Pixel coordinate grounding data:
BEGIN
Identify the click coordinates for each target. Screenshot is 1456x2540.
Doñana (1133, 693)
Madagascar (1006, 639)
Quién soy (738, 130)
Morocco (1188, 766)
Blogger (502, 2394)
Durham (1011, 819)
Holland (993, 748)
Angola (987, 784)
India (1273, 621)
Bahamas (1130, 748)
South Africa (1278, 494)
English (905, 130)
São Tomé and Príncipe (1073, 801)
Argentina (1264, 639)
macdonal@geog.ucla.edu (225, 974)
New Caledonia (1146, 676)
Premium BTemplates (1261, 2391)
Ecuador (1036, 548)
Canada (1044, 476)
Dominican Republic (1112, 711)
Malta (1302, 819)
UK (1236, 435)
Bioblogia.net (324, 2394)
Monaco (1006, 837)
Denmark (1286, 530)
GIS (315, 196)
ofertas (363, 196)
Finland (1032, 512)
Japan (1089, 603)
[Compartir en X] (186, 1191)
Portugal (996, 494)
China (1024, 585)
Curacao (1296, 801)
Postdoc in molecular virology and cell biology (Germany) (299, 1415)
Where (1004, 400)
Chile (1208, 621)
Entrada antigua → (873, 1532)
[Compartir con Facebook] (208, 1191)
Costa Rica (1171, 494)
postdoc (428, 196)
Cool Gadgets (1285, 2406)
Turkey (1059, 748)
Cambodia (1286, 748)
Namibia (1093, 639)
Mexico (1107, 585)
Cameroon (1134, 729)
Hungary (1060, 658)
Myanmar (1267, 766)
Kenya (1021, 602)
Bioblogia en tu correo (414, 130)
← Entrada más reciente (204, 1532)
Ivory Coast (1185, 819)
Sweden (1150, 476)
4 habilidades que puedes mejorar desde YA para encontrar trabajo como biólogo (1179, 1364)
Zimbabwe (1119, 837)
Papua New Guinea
END
Action item:
Every record above is to be copied out exactly.

Task answer:
Identify the click coordinates for each target. Screenshot is 1456x2540.
Doñana (1133, 693)
Madagascar (1006, 639)
Quién soy (738, 130)
Morocco (1188, 766)
Blogger (502, 2394)
Durham (1011, 819)
Holland (993, 748)
Angola (987, 784)
India (1273, 621)
Bahamas (1130, 748)
South Africa (1278, 494)
English (905, 130)
São Tomé and Príncipe (1073, 801)
Argentina (1264, 639)
macdonal@geog.ucla.edu (225, 974)
New Caledonia (1146, 676)
Premium BTemplates (1261, 2391)
Ecuador (1036, 548)
Canada (1044, 476)
Dominican Republic (1112, 711)
Malta (1302, 819)
UK (1236, 435)
Bioblogia.net (324, 2394)
Monaco (1006, 837)
Denmark (1286, 530)
GIS (315, 196)
ofertas (363, 196)
Finland (1032, 512)
Japan (1089, 603)
[Compartir en X] (186, 1191)
Portugal (996, 494)
China (1024, 585)
Curacao (1296, 801)
Postdoc in molecular virology and cell biology (Germany) (299, 1415)
Where (1004, 400)
Chile (1208, 621)
Entrada antigua → (873, 1532)
[Compartir con Facebook] (208, 1191)
Costa Rica (1171, 494)
postdoc (428, 196)
Cool Gadgets (1285, 2406)
Turkey (1059, 748)
Cambodia (1286, 748)
Namibia (1093, 639)
Mexico (1107, 585)
Cameroon (1134, 729)
Hungary (1060, 658)
Myanmar (1267, 766)
Kenya (1021, 602)
Bioblogia en tu correo (414, 130)
← Entrada más reciente (204, 1532)
Ivory Coast (1185, 819)
Sweden (1150, 476)
4 habilidades que puedes mejorar desde YA para encontrar trabajo como biólogo (1179, 1364)
Zimbabwe (1119, 837)
Papua New Guinea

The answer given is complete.